◆ ENTRIES SUPPLIED ◆

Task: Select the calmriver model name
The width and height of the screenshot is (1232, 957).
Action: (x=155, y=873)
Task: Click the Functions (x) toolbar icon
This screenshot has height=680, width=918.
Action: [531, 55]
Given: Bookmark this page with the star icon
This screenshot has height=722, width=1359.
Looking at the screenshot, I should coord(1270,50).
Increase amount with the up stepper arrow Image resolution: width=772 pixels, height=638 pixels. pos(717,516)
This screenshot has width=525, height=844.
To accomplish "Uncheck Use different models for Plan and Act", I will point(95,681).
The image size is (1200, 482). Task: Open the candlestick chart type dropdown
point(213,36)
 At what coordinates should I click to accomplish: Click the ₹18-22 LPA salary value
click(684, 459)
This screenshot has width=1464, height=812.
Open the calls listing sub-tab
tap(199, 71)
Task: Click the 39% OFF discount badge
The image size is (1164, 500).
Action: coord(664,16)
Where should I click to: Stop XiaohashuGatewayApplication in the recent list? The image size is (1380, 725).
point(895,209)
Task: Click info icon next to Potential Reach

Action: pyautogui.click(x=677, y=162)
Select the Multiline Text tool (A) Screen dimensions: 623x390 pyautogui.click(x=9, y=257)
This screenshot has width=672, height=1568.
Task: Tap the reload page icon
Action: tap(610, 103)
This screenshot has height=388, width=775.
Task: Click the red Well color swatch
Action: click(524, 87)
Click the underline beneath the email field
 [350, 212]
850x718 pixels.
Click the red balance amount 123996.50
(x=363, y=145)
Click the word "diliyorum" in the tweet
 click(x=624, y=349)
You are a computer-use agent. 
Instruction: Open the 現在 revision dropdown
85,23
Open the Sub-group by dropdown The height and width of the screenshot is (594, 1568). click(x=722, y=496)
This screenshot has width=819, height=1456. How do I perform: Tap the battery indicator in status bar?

◆ TASK REQUIREMENTS ◆
Copy each line above containing the string "with".

◆ ANSWER FOR THIS EXERCISE ◆
Given: Bookmark this page with the star icon
Increase amount with the up stepper arrow Image resolution: width=772 pixels, height=638 pixels. pos(717,516)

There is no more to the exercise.